• AIM
Return the lines from the start of the records through the line holding "point(16,404)", both included, copied character for character.

[Data items]

[START]

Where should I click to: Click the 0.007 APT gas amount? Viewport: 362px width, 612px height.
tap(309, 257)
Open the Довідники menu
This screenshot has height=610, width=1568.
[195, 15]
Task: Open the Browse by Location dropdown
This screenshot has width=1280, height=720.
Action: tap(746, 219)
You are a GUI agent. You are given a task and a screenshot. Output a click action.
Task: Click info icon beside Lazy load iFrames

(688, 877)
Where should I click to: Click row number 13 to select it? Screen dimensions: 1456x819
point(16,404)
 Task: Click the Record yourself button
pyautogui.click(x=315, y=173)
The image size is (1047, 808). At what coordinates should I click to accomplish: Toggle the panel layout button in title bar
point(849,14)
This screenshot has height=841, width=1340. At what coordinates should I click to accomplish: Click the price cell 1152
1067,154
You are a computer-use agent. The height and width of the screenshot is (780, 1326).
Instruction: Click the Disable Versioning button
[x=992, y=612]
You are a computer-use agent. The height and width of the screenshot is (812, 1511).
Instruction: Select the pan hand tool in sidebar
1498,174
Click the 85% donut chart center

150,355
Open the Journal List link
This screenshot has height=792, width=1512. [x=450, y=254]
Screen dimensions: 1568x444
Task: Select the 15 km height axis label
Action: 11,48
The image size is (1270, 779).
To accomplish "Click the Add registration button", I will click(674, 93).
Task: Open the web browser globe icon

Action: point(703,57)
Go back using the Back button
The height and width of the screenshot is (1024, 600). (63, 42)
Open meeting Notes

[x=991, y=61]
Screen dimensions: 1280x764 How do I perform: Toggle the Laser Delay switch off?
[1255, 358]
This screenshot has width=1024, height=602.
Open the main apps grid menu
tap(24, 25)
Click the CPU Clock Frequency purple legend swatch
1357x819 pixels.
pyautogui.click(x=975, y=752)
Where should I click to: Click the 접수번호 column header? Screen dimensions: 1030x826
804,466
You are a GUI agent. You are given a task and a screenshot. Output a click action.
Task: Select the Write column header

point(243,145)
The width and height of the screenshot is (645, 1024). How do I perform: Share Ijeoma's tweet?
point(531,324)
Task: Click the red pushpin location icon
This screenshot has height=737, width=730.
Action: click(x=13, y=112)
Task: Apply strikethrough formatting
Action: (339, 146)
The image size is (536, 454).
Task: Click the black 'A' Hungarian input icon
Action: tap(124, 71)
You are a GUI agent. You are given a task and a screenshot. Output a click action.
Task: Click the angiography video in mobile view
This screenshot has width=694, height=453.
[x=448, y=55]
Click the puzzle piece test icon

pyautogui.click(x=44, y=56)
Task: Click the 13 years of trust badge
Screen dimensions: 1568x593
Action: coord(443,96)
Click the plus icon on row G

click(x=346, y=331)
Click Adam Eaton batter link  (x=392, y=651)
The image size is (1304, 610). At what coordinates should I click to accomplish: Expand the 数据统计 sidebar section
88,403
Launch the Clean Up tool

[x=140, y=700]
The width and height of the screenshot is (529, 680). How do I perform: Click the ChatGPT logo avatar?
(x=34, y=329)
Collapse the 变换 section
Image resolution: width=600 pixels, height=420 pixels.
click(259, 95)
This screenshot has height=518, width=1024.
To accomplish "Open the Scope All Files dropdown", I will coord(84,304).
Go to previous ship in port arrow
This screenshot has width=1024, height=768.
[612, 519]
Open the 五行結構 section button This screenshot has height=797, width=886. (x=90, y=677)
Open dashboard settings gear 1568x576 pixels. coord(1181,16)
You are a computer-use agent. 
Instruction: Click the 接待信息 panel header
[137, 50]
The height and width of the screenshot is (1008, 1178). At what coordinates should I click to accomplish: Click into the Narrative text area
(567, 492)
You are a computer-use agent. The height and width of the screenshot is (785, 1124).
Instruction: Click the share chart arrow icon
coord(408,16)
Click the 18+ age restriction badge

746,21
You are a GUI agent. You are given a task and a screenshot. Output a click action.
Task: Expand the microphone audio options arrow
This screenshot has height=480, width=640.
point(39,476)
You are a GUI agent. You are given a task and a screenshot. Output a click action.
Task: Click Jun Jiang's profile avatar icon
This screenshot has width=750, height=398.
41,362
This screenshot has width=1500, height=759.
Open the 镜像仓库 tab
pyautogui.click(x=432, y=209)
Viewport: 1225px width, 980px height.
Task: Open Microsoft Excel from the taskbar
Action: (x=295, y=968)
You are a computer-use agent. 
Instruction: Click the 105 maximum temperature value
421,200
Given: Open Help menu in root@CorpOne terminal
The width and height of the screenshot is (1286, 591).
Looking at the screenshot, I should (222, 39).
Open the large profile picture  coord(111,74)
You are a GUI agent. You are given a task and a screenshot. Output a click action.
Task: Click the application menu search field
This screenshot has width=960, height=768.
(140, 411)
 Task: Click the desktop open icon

[END]

• EXERCISE SOLUTION
Where should I click to: Click the 0.007 APT gas amount? Viewport: 362px width, 612px height.
tap(309, 257)
Open the Довідники menu
This screenshot has height=610, width=1568.
[195, 15]
Task: Open the Browse by Location dropdown
This screenshot has width=1280, height=720.
Action: tap(746, 219)
You are a GUI agent. You are given a task and a screenshot. Output a click action.
Task: Click info icon beside Lazy load iFrames

(688, 877)
Where should I click to: Click row number 13 to select it? Screen dimensions: 1456x819
point(16,404)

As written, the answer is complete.